Homestead was basking in the promise of One Homestead, a major development by a.m. Rodriguez Associates, when fire struck — twice.
The first on Jan. 23 was a six-alarm fire that started at 239 East Eighth Ave. in the borough’s struggling historic business district. The fire quickly jumped to adjoining properties as firefighters from more than 20 fire companies battled a blaze that caused $2 million in damage, gutted four buildings and damaged one more. Nine residents were displaced and three businesses destroyed.
The second fire happened just blocks from the first, in an apartment building at 546-548 Dickson St. The attached twin structures housed nine families and damage was estimated then at $500,000.
In a recent interview, borough manager Ian McMeans said the Eighth Avenue properties have drawn developers’ interest.
“All of the owners are local and insured. Permits have been secured and the structures on Eighth Avenue are being demoed and debris hauled away,” he said. “At least four developers have called and two have submitted proposals to the owners.”
He stated that any deal is contingent upon the demolition and fire escrow as the plots must be cleared and secured. “It is a lot easier for property to change hands after the demolition occurs.”

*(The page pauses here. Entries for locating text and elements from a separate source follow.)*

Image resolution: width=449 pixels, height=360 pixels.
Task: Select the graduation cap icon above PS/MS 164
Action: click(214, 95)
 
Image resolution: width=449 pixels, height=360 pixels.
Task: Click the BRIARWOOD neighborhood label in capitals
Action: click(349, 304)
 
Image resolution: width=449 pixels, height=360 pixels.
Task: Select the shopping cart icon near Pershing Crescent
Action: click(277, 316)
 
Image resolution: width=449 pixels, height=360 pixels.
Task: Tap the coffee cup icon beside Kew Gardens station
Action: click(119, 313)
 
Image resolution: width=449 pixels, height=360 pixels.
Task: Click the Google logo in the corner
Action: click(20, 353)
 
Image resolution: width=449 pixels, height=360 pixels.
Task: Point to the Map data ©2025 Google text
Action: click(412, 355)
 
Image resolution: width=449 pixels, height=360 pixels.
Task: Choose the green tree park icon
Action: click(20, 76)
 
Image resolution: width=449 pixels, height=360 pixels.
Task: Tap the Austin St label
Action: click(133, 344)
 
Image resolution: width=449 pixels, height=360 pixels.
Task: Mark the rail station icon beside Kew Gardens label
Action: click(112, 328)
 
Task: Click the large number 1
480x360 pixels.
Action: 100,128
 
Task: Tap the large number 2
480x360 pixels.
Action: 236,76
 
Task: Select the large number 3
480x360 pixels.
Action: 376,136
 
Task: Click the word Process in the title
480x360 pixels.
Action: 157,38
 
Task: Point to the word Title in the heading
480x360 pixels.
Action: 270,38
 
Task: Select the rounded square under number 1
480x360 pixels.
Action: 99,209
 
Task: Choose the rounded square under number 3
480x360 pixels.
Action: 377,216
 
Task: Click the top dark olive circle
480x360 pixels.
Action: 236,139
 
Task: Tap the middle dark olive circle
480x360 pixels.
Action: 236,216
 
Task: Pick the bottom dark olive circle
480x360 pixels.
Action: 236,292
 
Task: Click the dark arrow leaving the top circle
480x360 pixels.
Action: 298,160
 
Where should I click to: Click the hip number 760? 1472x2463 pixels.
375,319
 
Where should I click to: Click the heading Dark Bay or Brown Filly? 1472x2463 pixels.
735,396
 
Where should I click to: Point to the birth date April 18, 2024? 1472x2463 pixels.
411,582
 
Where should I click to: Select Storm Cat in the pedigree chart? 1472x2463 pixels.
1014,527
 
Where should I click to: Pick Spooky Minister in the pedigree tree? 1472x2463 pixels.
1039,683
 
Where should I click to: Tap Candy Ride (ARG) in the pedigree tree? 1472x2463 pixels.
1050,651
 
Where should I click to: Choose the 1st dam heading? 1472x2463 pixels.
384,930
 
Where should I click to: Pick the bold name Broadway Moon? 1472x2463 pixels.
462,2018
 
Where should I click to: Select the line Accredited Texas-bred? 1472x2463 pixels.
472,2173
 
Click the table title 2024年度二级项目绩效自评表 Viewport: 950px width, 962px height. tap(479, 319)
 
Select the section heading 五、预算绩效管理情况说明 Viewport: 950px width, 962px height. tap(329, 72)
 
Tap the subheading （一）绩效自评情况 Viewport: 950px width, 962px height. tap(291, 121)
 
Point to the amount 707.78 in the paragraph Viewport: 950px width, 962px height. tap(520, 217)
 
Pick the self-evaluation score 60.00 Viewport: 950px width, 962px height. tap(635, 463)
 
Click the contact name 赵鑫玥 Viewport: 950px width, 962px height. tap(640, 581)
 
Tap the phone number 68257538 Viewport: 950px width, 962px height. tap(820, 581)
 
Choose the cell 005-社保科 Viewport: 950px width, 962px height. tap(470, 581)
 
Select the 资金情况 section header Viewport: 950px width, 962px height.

The property on Dickson Street has a secured demolition and work permit, Mr. McMeans said. Edward Roberts, the building’s owner, said at the time that the building would be torn down as it was not feasible to repair.
Mr. McMeans is hopeful about these and other changes taking place in Homestead.
“We have a great location. We are on the city side of the Squirrel Hill tunnels with very affordable housing. In the early 1900s, when the mills were booming, they built this housing stock to last. It’s close to a walkable business district right on the Great Allegheny Passage Bike Trail and a number of regional and recreational assets.”
The bike trail is a great draw for many people. Homestead has bike racks and a bike corral provided by Sustainable Pittsburgh.
He also points to the Waterfront, which offers large retailers, specialty stores and entertainment, also within walking or biking distance.
“Studies show that the millennial generation wants more urban, walkable communities with an inner ring. Homestead has that,” Mr. McMeans said. “They also want major public transportation and the community is 15 minutes to Oakland.”
Apparently, this little secret is not so well-kept, because folks are moving in.
“There has been a lot of interest on Eighth Avenue. A couple of the business have rehabbed the apartments above the retail. They are fetching $1,200 a month for rent, with a waiting list,” he said.